Pour marquer les esprits, loin des traditionnels cafés et viennoiseries, les organisateurs ont servi un menu symbolique : «salade de haies sauce réglementaire», «roulé de prairie enfumé aux idéologies» ou encore «petit salé de lentilles et glyphosate en provenance du Canada», le tout accompagné d’une «infusion de boues d’épuration».
«Au-delà de la boutade, c’est bien l’incidence d’un monde sans agriculture que nous présentons. Quand il n’y aura plus d’agriculteurs, il n’y aura plus de quoi manger, ou du moins pas avec ce niveau de qualité. Et au-delà de l’alimentation, il y a aussi les services que nous rendons, comme l’épandage des boues ou l’entretien des milieux», précise Xavier Arnould, président de la FDSEA de la Meuse.

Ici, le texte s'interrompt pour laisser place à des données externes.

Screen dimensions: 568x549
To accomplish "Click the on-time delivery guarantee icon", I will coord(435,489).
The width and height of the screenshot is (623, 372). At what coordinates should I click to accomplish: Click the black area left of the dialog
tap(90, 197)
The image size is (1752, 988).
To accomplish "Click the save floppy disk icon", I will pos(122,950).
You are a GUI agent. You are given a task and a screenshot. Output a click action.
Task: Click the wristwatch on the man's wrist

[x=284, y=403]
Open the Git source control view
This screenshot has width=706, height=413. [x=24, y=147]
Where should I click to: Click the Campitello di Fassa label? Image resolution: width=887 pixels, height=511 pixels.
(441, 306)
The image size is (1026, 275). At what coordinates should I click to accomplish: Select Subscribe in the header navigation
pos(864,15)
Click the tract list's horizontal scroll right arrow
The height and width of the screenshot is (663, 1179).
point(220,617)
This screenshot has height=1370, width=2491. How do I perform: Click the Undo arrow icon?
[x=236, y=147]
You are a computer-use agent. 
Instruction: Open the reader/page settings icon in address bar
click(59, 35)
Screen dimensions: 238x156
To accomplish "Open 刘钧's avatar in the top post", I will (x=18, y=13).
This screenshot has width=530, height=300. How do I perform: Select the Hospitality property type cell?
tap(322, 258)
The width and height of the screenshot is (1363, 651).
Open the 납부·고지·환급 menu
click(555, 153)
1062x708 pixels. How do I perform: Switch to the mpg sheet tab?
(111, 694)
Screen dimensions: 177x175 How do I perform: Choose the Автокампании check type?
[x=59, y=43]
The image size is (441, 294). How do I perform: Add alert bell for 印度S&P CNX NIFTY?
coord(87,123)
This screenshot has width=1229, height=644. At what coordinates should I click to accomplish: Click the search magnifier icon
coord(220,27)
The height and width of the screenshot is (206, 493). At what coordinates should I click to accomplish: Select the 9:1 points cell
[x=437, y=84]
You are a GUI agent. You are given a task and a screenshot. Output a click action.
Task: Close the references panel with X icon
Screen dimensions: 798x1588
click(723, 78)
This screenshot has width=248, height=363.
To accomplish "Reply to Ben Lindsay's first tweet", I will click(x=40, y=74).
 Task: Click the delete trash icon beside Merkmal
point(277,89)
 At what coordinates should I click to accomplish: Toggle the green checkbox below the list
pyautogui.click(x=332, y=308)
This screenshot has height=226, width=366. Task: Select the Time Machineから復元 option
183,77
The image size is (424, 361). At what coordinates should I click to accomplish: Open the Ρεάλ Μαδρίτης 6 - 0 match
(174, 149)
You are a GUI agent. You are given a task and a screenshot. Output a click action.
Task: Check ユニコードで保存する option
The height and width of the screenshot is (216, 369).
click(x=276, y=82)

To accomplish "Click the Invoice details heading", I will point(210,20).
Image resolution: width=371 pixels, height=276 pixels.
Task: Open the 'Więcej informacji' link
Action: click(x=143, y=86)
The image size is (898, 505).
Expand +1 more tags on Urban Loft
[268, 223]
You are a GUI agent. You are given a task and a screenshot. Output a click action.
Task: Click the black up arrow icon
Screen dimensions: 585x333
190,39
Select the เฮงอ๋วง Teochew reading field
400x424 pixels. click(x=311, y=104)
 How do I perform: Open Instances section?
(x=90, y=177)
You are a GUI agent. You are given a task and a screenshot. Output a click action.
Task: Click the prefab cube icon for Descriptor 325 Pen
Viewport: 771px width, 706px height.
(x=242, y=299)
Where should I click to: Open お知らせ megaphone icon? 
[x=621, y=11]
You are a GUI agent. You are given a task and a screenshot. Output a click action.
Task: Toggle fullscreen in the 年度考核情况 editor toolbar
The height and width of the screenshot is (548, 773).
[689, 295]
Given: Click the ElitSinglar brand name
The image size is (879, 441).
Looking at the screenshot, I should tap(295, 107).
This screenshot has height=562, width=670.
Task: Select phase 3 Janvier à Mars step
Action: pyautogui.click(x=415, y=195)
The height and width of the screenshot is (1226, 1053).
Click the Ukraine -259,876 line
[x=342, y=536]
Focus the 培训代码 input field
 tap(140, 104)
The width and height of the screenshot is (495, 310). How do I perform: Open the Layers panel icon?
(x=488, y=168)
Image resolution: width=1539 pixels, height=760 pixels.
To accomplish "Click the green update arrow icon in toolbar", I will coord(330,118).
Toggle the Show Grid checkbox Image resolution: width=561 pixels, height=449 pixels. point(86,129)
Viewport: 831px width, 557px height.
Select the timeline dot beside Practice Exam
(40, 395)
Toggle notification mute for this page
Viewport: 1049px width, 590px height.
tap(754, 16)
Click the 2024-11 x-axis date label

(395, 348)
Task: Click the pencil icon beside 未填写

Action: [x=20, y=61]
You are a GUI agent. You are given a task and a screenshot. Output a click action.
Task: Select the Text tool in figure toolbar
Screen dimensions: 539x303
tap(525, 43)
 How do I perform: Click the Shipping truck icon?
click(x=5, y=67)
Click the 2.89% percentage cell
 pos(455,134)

Face aux élus et au préfet, les syndicats dressent un constat alarmant : une agriculture française en déclin, minée par «une liste interminable de causes» qui rendent «l’équation économique des fermes» intenable. En cause, l’explosion des charges (énergie, engrais, GNR), des prix de vente insuffisants et une compétitivité fragilisée. Les organisations agricoles réclament ainsi un «bouclier immédiat sur les charges» et une stabilité fiscale durable, tout en appelant à sécuriser l’approvisionnement et l’indépendance en intrants. Pour appuyer leurs propos, la FDSEA et les JA avaient invité ADHEO et l’AS CEFIGAM. Lors d’une présentation conjointe, les deux centres de gestion ont exposé les résultats des exploitations et se sont livrés à l’exercice délicat des prévisions. Verdict : tous les voyants sont au rouge.
Autres points d’importance : les syndicats dénoncent des normes plus strictes en France que chez certains partenaires européens ou internationaux et exigent l’application de «clauses miroirs» pour garantir la réciprocité. Ils alertent également sur les accords commerciaux, notamment avec l’Australie, perçus comme une menace directe pour l’élevage. À cela s’ajoutent une surcharge administrative jugée excessive et une multiplication des contrôles vécus comme une «présomption de faute» permanente. Des lourdeurs qui freinent aussi la diversification des exploitations et leur capacité à s’adapter aux aléas du marché.
Les deux présidents ont aussi réitéré l’importance d’une action réglementaire efficace contre le loup, en demandant le soutien à la proposition de loi du député ardennais Jean-Luc Warsmann. Baptiste Maire rappelant que «plus le nombre de cosignataires sera important, plus le texte gagnera en poids politique et aura des chances de passer à l’Assemblée nationale».

«Aucune perspective positive»

Dernier point évoqué lors de cette rencontre, et sans doute le plus symptomatique : la prochaine programmation de la PAC. «Telle qu’elle est pensée, la PAC 2028 ne donne aucune perspective positive aux agriculteurs. Elle n’a plus grand-chose de “commun” et repose davantage sur des financements nationaux. Manque de chance pour nous, les caisses sont vides. Il faut absolument qu’elle reste une politique commune centrée sur la production», argumente Xavier Arnould.
Le message syndical de cette rencontre est sans équivoque : il n’est plus question d’attendre des réformes à horizon deux ou trois ans. Les agriculteurs exigent des décisions immédiates, capables d’enrayer la crise dès maintenant. Mais au-delà de l’urgence, ils appellent aussi à bâtir une vision de long terme, lisible et stable, permettant aux exploitants de savoir où ils vont, et aux jeunes d’envisager sereinement leur installation. Faute de cap clair et d’actions rapides, préviennent-ils, c’est toute une profession qui risque de décrocher durablement.